Exercices à traiter.
1. D'après le texte sur la lutte pour le suffrage universel, à combien d'exemplaires le Catéchisme du Peuple s'est-il vendu ?
2. Écrivez la suite du texte sur la lutte pour le suffrage universel, à partir de sa dernière phrase.

Texte étudié.
= = = = = = =

Il y a exactement 130 ans à la mi-avril, le pays était en ébullition sociale. Préparée depuis des années par de nombreuses mobilisations, la lutte pour le suffrage universel s’accélère brusquement. Mais le 17 avril 1893 à Mons, la garde civique, milice armée par les bourgeois de la ville, tire sur la foule.

« Le suffrage universel pur et simple signifie, pour ainsi dire, le socialisme lui-même réalisé par la seule puissance du bulletin de vote. C’est peut-être même la clé du paradis» (1)Marcel Liebman, Les socialistes belges. 1885-1914. La Révolte et l’Organisation, Bruxelles, Vie Ouvrière, 1979. Si le suffrage universel était l’horizon de toutes les volontés, la grève générale allait être l’outil par lequel y arriver.
En 1884, le leader socialiste Alfred Defuisseaux avait donné un élan magistral à la revendication auprès des masses ouvrières. Il s’engage dans la campagne pour le suffrage universel en rédigeant le célèbre Catéchisme du Peuple, petit fascicule d’agitation vendu à plus de 200.000 exemplaires pour 5 centimes pièce. « 10. Qu’est-ce que le suffrage universel ? Réponse : C’est le droit pour tout citoyen, mâle et majeur de désigner son député en lui donnant mission de faire des lois pour les travailleurs. » Cette phrase extraite du catéchisme exprime bien la détermination des travailleurs à conquérir des droits politiques pour améliorer leur condition sociale. Mais en même temps cette « foi » donne l’illusion que la majorité sociale se traduira automatiquement en majorité politique dans les institutions bourgeoises.

= = = = = = =

Données brutes.
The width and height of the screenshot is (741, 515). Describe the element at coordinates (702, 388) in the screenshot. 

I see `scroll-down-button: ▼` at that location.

= = = = = = =

Réponses numérotées.
1. À plus de 200.000 exemplaires.

2.
Avril 1893

En parallèle des travaux de révision de la Constitution, nécessaire pour organiser le suffrage universel dont le principe a été accepté au parlement depuis 1892, en coulisse, des dirigeants du POB tentent des discussions avec les autres groupes politiques. Ces tractations sont menées en vue d’obtenir un compromis qui permettrait de calmer la colère qui monte. Paul Janson (libéral progressiste) redépose un projet de loi pour confirmer l’accord de 1892.

Le mardi 11 avril, le Parlement, dans lequel les catholiques ont obtenu à nouveau la majorité aux élections de 1892, rejette la proposition du député Paul Janson demandant le Suffrage Universel pur et simple à vingt et un ans par 115 voix contre 26. La Commission syndicale du POB décide alors qu’il y a lieu de décréter la grève générale pour le lendemain. Dès le 12, on compte 9.500 grévistes dans le Borinage, le 13 ils sont plus de 14.000 et le 14, la grève est quasi générale. Des bourgmestres réclament l’armée pour assurer le maintien de l’ordre. Le syndicat général des mineurs décide une manifestation à Mons pour le lundi 17 avril à 14 heures. Le samedi 15 avril : affrontements violents entre manifestants et gendarmes. Le nombre de grévistes est estimé à 23.000, c’est-à-dire la quasi-totalité des mineurs du bassin borain.

Mons en état de siège

Dimanche 16 avril : À Mons, la police garde les avenues conduisant au Borinage et la garde civique est convoquée à l’hôtel de ville où le colonel Dolez leur donne ses instructions pour le lendemain.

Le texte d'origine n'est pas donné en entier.